There's probably a few lower cost things that I am overlooking, to the tune of netting out a few hundred dollars of savings after however many years they took to pay back.
In the UK, houses have energy ratings, which are largely not that useful, but they do allow estimated annual running charge.
The house that I live in we moved in and were spending ~1.7k on gas a year.
We needed to re-render the place, because it has a few missing pieces. we spent the extra £4 to put in 90mm of external wall insulation. We also had to replace the glazing. It was cheaper to get triple glazing (for some reason), however the results of that was that it was 6degrees warmer in winter, and 10 degrees (celcius) cooler in summer. Even with gas prices doubling, we spend about £70 on hotwater and heating.
There are electric floor heating graphene foils that put out 20w per sqm, they're more than enough, no moving part, no maintenance, no bs, not even 20% of the price of a hydro floor heating, you can even install them yourself
Same goes with the cinder block foundation. If insulated, it moves the freeze/thaw interface inside the block and then you end up with a failing foundation.
Where I am your house would flood when 80mph+ winds blow the rain up your walls.
The end result is you're going to make big lifestyle changes to accommodate the energy. For example everyone sleeping in 1 bedroom and only cooking with an electric pressure cooker or low and slow with an induction range.
There are passive houses built at 2000m altitude in the Alps, some are made of wood and have literal strawbales for insulation, there are no excuses left in 2026 not to build good houses, it's more economical, more practical, more comfortable, more ecological
A "properly insulated" house still requires something around 0,5 W/m2/K. Modeling a moderate 120 m2 house in the coldest months when the temperatures hit 15-20 negative you still need 2,5 kW of heat with domestic hot water on top. Put in the efficiency of a heat pump and you are still easily looking at half a mega watt-hour per month. ~1MWh for a whole house is very reasonable number during winter months, sans electric mobility.

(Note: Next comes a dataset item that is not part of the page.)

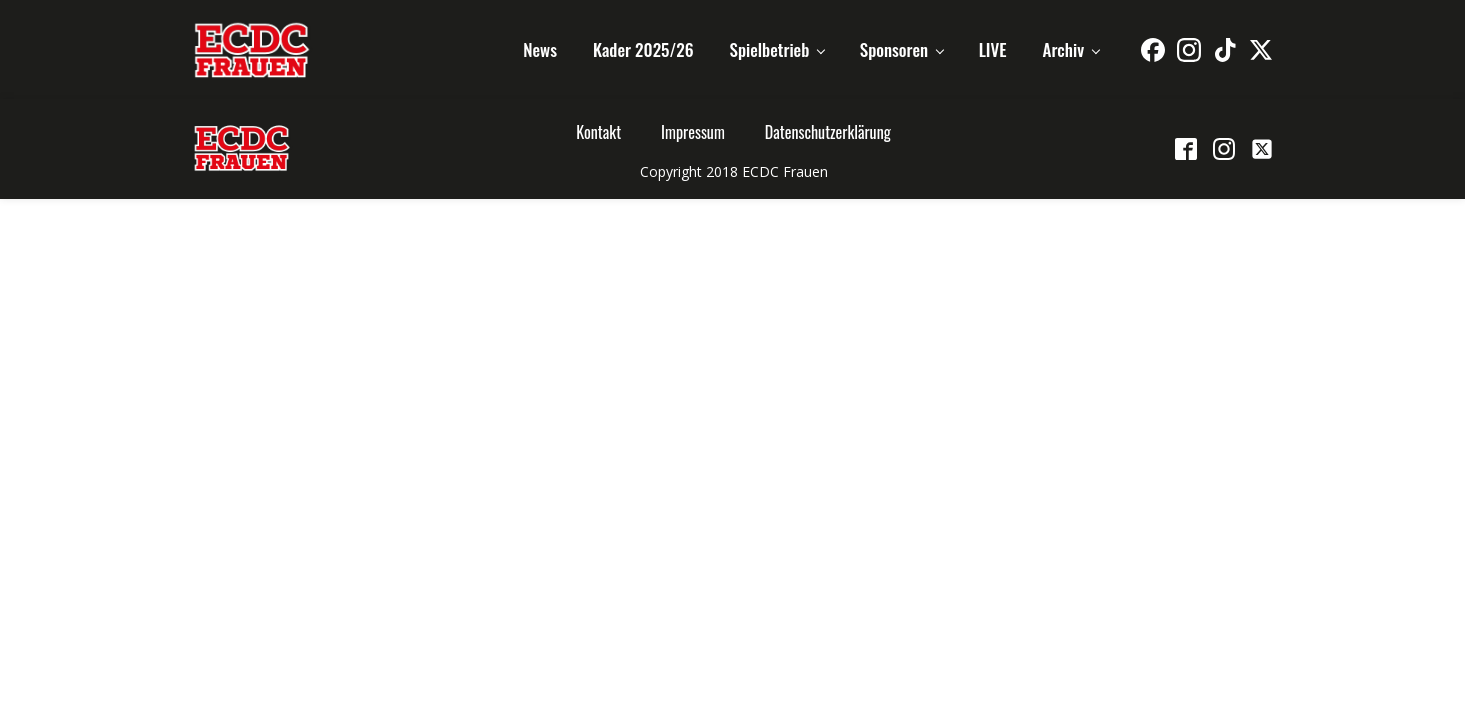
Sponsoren (894, 49)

That's entirely unrealistic to cover with batteries with current battery technologies alone, electricity generation is absolutely REQUIRED. Windmills can help soften the blow and storage needs substantially, but the TFA is about solar, which is effectively absent during the winter.
https://planthardiness.ars.usda.gov/pages/map-downloads
https://commons.wikimedia.org/wiki/File:USDA_hardiness_zones...
Any means to keep energy cheap and abundant must be by force because it is not a natural order.
Not everyone has the capital (even with gov subsidies) to make those investments, and it's generally the people who need to save a few bucks on bills the most that DONT have the money.
People still spend literal millions on poorly built and poorly insulated mcmansions today btw, it's not a money issue.
However, it's not that far off for retrofitting, if you do it when your siding already needs to be replaced. Add 3-5" XPS foam to the exterior of any standard house; if a basement you bring insulation several feet down and out below the ground. If cathedral ceiling, when replacing the roof you put 6-8" polyiso down over the sheathing before the new roofing material. If vented roof, get 1.5x code minimum blown in the attic. Air seal first, of course (1-hour of air sealing is the best ROI of anything you can do in an old house).
But nobody wants to put that money up.